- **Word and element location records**
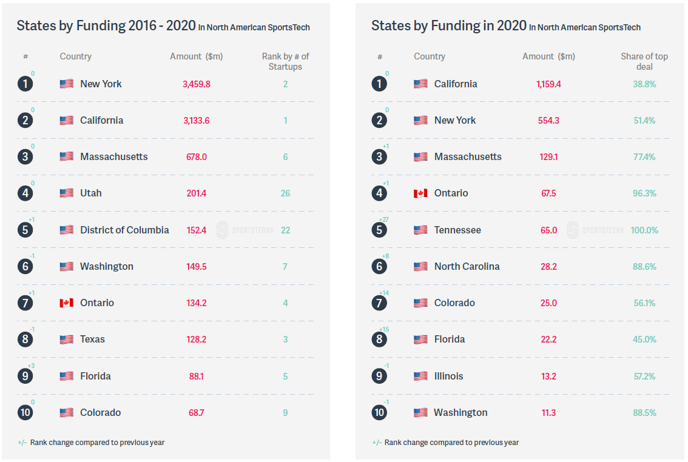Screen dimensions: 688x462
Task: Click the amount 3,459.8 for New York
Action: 196,84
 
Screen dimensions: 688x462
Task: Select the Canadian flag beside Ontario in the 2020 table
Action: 420,193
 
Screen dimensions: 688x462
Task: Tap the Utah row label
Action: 91,193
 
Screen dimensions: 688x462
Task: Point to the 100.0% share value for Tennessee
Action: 644,230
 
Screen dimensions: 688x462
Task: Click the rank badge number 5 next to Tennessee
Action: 379,230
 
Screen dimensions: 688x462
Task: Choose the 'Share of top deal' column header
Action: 644,61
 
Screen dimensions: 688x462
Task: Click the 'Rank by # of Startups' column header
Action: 285,61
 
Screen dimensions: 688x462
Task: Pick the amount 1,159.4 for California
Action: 548,84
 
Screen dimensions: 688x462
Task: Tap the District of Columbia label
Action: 124,230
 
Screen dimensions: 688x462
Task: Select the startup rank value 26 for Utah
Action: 285,193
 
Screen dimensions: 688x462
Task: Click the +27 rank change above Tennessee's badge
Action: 385,219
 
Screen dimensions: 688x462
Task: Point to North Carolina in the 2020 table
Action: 467,267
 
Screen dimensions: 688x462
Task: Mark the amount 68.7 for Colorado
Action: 196,413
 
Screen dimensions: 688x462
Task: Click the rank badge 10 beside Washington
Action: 379,412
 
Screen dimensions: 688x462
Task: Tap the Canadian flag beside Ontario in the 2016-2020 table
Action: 66,303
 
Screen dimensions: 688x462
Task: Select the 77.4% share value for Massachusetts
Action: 644,157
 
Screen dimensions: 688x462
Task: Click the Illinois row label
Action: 448,376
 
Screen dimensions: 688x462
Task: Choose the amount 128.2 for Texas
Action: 196,340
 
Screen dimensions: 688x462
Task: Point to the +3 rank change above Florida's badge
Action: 31,366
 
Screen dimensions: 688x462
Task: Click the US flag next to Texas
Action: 66,340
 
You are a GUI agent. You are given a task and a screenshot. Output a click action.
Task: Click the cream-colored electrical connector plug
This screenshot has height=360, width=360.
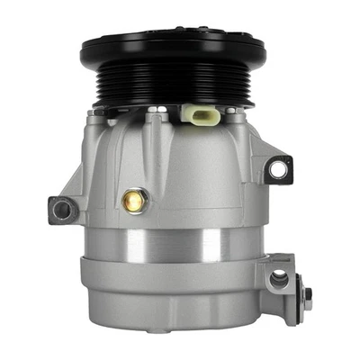point(197,117)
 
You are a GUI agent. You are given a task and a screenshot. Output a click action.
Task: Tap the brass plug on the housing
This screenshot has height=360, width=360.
point(131,201)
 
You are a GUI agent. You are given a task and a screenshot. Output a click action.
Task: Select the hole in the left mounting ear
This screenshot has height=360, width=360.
point(61,210)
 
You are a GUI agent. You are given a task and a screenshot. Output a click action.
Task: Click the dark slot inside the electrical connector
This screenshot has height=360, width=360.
point(198,114)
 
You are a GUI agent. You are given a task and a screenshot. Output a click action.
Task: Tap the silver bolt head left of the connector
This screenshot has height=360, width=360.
point(160,112)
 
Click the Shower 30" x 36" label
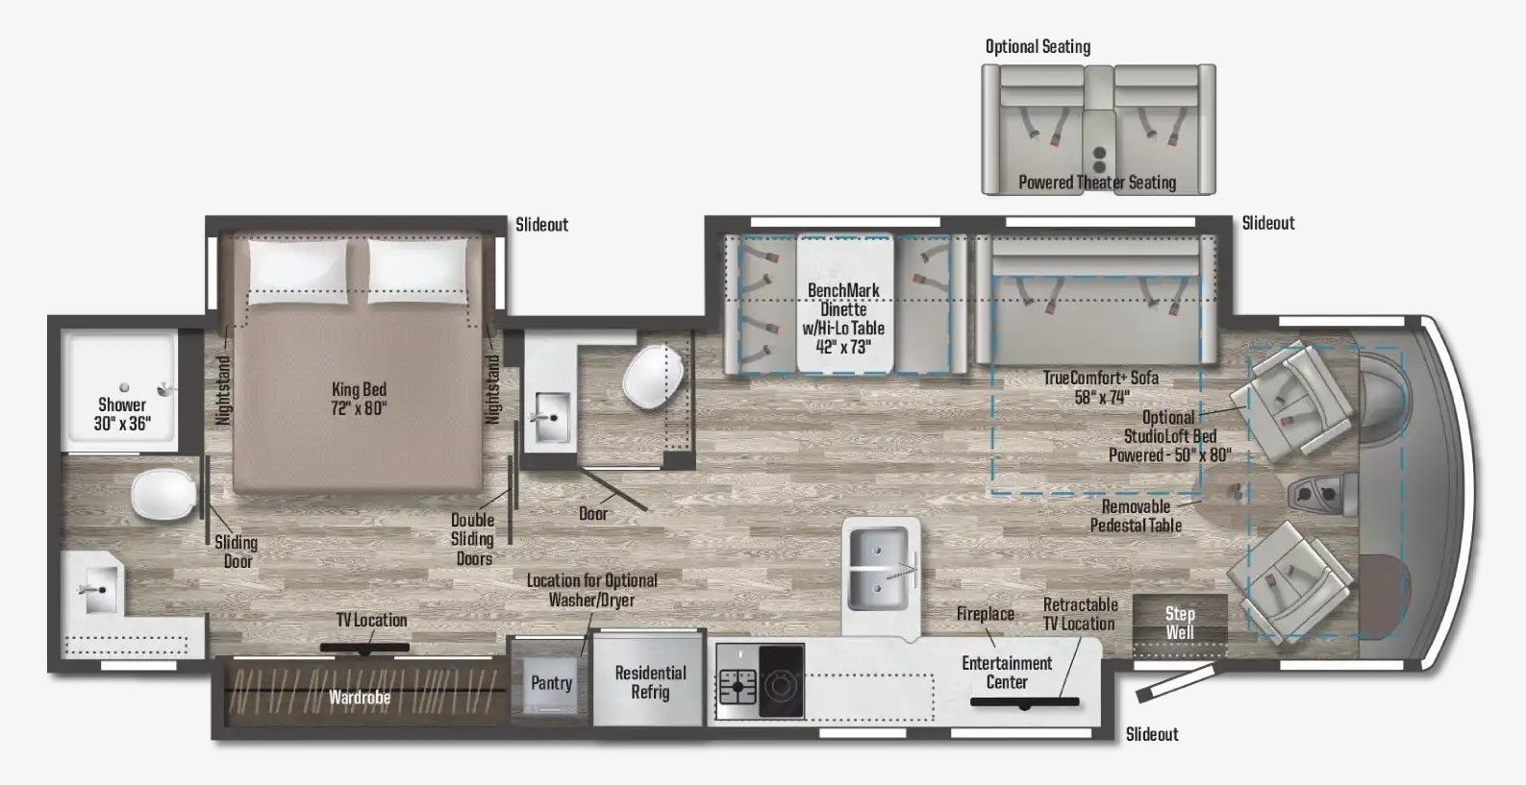[122, 414]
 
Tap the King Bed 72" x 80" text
[359, 399]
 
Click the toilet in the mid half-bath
[653, 376]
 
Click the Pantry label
[551, 683]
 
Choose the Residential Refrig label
[650, 682]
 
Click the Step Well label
[1180, 623]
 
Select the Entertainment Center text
[1007, 673]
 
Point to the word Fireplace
[985, 614]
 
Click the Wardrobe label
[360, 698]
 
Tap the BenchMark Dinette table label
[843, 318]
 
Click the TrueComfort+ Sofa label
[1100, 387]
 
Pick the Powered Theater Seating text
[1097, 183]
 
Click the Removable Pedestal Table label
[1136, 516]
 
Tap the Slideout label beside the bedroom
[541, 225]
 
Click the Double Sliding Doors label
[472, 539]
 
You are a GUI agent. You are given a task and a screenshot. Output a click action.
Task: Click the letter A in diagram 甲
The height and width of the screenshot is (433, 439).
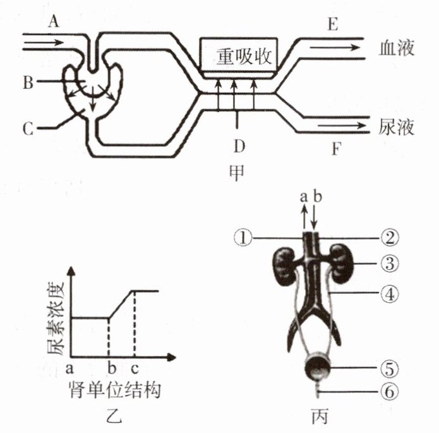(54, 21)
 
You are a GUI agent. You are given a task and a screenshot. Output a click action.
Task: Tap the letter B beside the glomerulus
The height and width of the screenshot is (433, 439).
(27, 82)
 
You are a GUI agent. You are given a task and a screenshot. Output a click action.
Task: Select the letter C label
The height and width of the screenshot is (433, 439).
(27, 129)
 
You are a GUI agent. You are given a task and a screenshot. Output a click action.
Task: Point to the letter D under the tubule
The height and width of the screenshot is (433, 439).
(238, 146)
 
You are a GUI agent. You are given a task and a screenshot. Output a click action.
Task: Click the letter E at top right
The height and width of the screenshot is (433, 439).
(333, 25)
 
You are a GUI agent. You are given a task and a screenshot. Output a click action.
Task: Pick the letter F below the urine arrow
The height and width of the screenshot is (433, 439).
(336, 150)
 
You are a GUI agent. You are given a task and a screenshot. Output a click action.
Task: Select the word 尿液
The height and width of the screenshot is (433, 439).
(397, 128)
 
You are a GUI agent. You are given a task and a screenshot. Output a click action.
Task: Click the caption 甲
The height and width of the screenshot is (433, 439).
(238, 172)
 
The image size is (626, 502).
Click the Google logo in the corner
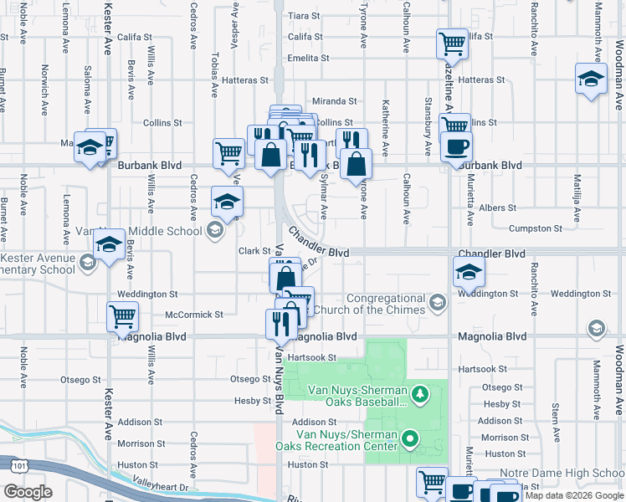click(28, 492)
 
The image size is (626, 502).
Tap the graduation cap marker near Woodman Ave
click(591, 79)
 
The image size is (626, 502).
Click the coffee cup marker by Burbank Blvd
click(456, 147)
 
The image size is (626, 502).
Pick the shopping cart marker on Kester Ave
click(122, 316)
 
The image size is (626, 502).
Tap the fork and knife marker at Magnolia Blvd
click(280, 324)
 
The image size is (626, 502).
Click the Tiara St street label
click(304, 16)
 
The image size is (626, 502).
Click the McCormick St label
click(194, 315)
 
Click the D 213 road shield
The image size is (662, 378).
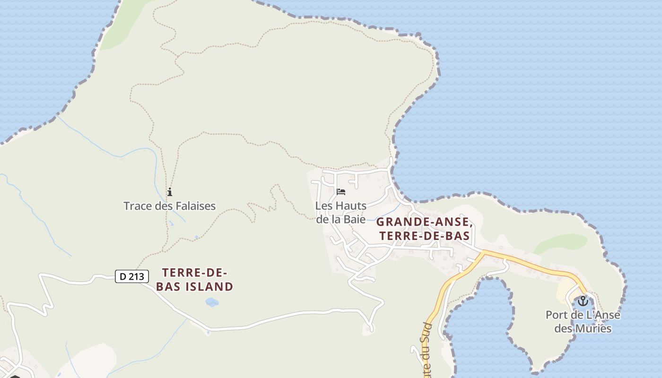[132, 276]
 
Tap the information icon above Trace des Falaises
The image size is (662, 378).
[170, 192]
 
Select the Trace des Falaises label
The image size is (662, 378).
[169, 206]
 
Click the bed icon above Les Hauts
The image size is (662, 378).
[341, 192]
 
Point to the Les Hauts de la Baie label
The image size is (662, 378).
[341, 213]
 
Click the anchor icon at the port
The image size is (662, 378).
[583, 301]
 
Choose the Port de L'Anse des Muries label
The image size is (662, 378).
[583, 321]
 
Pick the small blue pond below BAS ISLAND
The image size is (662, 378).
[212, 302]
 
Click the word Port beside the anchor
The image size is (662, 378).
[555, 315]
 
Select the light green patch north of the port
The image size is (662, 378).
[561, 243]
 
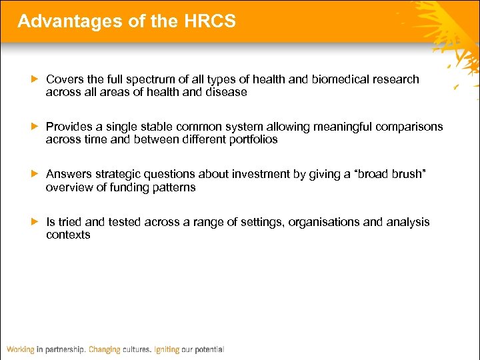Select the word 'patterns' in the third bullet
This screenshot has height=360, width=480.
tap(174, 187)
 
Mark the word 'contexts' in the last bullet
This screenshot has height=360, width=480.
tap(68, 235)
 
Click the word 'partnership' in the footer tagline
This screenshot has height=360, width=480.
tap(64, 349)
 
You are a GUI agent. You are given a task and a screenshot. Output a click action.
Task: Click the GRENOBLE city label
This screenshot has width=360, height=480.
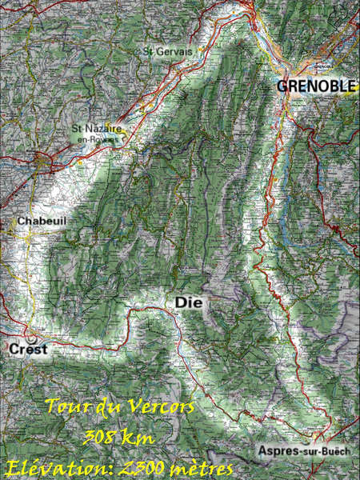[316, 86]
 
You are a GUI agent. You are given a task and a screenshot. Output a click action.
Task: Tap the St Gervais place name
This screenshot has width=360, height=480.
[169, 51]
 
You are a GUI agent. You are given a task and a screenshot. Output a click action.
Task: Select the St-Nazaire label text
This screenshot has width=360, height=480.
[97, 128]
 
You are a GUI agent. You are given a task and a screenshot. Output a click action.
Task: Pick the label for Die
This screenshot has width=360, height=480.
[186, 302]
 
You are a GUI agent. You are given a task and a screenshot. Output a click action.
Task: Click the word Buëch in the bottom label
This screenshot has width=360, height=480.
[334, 452]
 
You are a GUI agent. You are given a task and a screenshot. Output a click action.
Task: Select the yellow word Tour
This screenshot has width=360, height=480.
[64, 406]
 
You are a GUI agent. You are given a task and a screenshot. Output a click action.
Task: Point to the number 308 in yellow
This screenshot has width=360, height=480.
[102, 437]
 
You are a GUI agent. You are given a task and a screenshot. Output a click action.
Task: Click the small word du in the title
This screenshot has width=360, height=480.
[105, 406]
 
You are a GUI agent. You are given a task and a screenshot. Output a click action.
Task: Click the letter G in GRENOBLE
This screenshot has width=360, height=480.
[282, 86]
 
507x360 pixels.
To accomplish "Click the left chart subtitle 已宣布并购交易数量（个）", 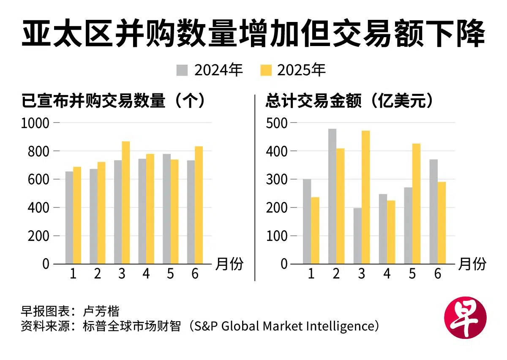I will [114, 101].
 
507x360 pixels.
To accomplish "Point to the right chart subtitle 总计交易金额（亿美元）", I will [350, 101].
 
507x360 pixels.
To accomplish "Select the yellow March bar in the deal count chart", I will [126, 203].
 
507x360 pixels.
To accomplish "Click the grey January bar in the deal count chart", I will [69, 218].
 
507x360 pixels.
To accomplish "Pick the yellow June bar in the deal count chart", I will [199, 205].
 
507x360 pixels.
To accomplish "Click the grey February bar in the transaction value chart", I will [333, 196].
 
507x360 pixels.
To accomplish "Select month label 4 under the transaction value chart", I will [387, 274].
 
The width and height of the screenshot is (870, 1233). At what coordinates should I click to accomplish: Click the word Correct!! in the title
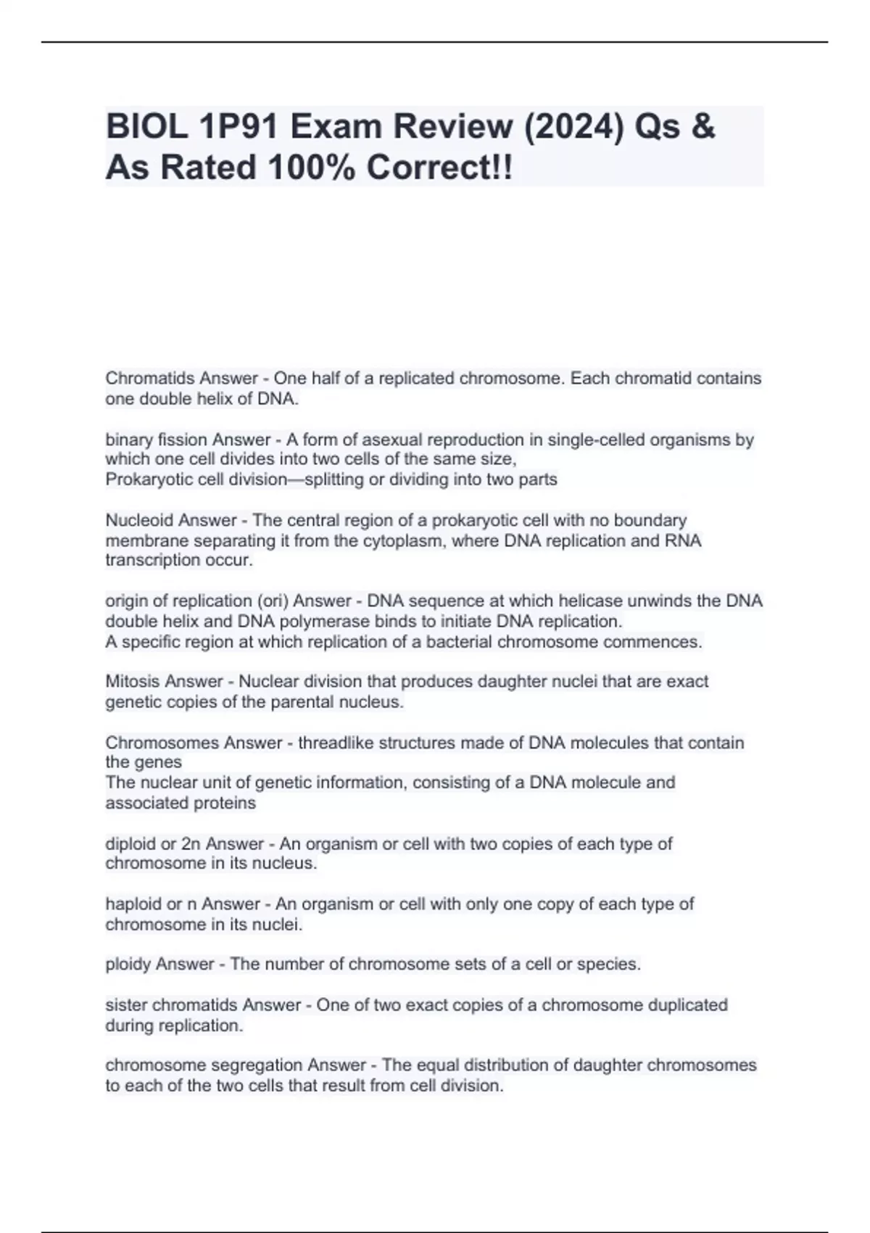(x=439, y=168)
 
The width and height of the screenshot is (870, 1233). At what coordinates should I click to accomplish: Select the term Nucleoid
(x=139, y=521)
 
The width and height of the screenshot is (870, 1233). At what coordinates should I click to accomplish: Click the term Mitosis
(x=132, y=682)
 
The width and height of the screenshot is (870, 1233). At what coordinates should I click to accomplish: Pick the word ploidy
(x=128, y=965)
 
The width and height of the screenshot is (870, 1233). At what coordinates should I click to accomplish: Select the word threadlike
(x=335, y=743)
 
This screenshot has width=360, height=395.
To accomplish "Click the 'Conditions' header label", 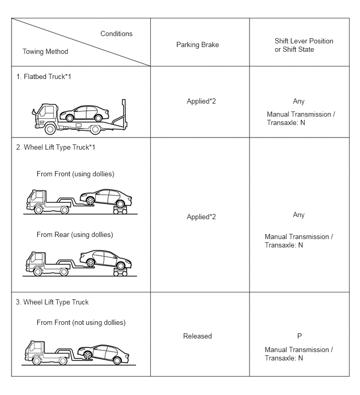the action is pyautogui.click(x=116, y=34).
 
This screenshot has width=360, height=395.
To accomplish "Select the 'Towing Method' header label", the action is pyautogui.click(x=46, y=51).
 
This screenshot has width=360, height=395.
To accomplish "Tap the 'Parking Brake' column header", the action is pyautogui.click(x=197, y=44).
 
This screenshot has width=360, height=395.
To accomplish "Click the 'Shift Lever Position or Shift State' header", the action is pyautogui.click(x=304, y=45).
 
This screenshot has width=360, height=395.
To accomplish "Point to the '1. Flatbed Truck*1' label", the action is pyautogui.click(x=43, y=76).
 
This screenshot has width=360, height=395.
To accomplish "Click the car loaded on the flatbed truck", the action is pyautogui.click(x=84, y=114).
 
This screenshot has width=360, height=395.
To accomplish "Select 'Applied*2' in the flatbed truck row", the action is pyautogui.click(x=201, y=101).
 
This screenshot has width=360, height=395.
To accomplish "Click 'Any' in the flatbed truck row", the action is pyautogui.click(x=299, y=101).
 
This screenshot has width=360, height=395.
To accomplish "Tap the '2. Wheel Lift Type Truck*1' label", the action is pyautogui.click(x=55, y=147).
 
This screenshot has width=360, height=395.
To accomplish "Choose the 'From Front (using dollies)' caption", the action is pyautogui.click(x=75, y=174).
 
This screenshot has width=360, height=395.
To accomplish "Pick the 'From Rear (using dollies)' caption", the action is pyautogui.click(x=75, y=234).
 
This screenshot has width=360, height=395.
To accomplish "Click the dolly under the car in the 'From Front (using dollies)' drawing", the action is pyautogui.click(x=120, y=210).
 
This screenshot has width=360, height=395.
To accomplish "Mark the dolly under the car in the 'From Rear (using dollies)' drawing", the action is pyautogui.click(x=120, y=272).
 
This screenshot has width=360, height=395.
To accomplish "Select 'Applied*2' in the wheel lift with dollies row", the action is pyautogui.click(x=201, y=217).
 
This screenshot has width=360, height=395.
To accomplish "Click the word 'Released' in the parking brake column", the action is pyautogui.click(x=197, y=336).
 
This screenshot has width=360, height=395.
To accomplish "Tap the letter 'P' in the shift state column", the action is pyautogui.click(x=299, y=336).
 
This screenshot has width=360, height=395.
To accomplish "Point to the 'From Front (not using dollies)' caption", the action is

- **Exercise**
Can you reproduce verbatim every line of the listing from the one containing "the term Mitosis" through the one containing "(x=335, y=743)", both included?

- **Worked solution**
The width and height of the screenshot is (870, 1233). At what coordinates should I click to accomplish: Click the term Mitosis
(x=132, y=682)
 
The width and height of the screenshot is (870, 1233). At what coordinates should I click to accomplish: Pick the word ploidy
(x=128, y=965)
 
The width and height of the screenshot is (870, 1233). At what coordinates should I click to accomplish: Select the word threadlike
(x=335, y=743)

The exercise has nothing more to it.